------ Data for processing

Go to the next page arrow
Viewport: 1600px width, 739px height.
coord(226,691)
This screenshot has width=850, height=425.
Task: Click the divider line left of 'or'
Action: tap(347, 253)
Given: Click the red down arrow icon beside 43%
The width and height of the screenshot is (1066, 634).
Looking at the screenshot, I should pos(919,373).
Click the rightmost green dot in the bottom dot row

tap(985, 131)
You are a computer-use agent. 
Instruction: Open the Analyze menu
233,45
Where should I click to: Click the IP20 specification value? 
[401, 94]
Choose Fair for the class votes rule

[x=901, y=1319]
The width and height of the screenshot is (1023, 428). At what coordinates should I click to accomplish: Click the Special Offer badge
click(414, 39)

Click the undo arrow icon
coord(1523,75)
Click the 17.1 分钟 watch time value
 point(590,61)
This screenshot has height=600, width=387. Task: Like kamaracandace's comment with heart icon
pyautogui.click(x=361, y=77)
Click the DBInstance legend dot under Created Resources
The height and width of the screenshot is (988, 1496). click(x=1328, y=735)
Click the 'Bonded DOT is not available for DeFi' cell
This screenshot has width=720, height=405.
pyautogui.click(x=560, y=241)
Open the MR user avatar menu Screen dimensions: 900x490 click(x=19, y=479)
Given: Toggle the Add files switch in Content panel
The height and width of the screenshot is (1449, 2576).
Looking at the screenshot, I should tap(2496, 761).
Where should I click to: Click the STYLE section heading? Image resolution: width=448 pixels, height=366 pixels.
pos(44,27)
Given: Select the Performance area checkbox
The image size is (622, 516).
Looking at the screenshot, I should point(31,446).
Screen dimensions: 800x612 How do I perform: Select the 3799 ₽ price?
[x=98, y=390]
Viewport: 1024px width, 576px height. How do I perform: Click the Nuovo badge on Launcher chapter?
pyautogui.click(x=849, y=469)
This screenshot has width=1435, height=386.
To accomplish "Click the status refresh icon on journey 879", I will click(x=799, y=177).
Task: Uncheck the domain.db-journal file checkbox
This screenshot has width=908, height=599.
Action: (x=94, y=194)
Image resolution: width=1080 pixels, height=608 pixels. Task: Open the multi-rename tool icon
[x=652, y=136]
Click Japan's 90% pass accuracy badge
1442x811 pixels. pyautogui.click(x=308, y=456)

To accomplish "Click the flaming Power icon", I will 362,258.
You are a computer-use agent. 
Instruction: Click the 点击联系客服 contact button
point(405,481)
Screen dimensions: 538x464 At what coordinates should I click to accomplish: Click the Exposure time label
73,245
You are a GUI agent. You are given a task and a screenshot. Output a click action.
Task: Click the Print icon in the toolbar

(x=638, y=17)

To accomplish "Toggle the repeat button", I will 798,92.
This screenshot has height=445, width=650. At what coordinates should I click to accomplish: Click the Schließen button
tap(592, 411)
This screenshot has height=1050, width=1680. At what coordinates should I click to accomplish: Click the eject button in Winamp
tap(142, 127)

------------

== Exercise instructions ==
Extract all the material, leaving every line as it is.

== Response below ==
Go to the next page arrow
Viewport: 1600px width, 739px height.
coord(226,691)
This screenshot has width=850, height=425.
Task: Click the divider line left of 'or'
Action: tap(347, 253)
Given: Click the red down arrow icon beside 43%
The width and height of the screenshot is (1066, 634).
Looking at the screenshot, I should pos(919,373).
Click the rightmost green dot in the bottom dot row

tap(985, 131)
You are a computer-use agent. 
Instruction: Open the Analyze menu
233,45
Where should I click to: Click the IP20 specification value? 
[401, 94]
Choose Fair for the class votes rule

[x=901, y=1319]
The width and height of the screenshot is (1023, 428). At what coordinates should I click to accomplish: Click the Special Offer badge
click(414, 39)

Click the undo arrow icon
coord(1523,75)
Click the 17.1 分钟 watch time value
 point(590,61)
This screenshot has height=600, width=387. Task: Like kamaracandace's comment with heart icon
pyautogui.click(x=361, y=77)
Click the DBInstance legend dot under Created Resources
The height and width of the screenshot is (988, 1496). click(x=1328, y=735)
Click the 'Bonded DOT is not available for DeFi' cell
This screenshot has width=720, height=405.
pyautogui.click(x=560, y=241)
Open the MR user avatar menu Screen dimensions: 900x490 click(x=19, y=479)
Given: Toggle the Add files switch in Content panel
The height and width of the screenshot is (1449, 2576).
Looking at the screenshot, I should tap(2496, 761).
Where should I click to: Click the STYLE section heading? Image resolution: width=448 pixels, height=366 pixels.
pos(44,27)
Given: Select the Performance area checkbox
The image size is (622, 516).
Looking at the screenshot, I should point(31,446).
Screen dimensions: 800x612 How do I perform: Select the 3799 ₽ price?
[x=98, y=390]
Viewport: 1024px width, 576px height. How do I perform: Click the Nuovo badge on Launcher chapter?
pyautogui.click(x=849, y=469)
This screenshot has width=1435, height=386.
To accomplish "Click the status refresh icon on journey 879", I will click(x=799, y=177).
Task: Uncheck the domain.db-journal file checkbox
This screenshot has width=908, height=599.
Action: (x=94, y=194)
Image resolution: width=1080 pixels, height=608 pixels. Task: Open the multi-rename tool icon
[x=652, y=136]
Click Japan's 90% pass accuracy badge
1442x811 pixels. pyautogui.click(x=308, y=456)

To accomplish "Click the flaming Power icon", I will 362,258.
You are a computer-use agent. 
Instruction: Click the 点击联系客服 contact button
point(405,481)
Screen dimensions: 538x464 At what coordinates should I click to accomplish: Click the Exposure time label
73,245
You are a GUI agent. You are given a task and a screenshot. Output a click action.
Task: Click the Print icon in the toolbar

(x=638, y=17)

To accomplish "Toggle the repeat button", I will 798,92.
This screenshot has height=445, width=650. At what coordinates should I click to accomplish: Click the Schließen button
tap(592, 411)
This screenshot has height=1050, width=1680. At what coordinates should I click to accomplish: Click the eject button in Winamp
tap(142, 127)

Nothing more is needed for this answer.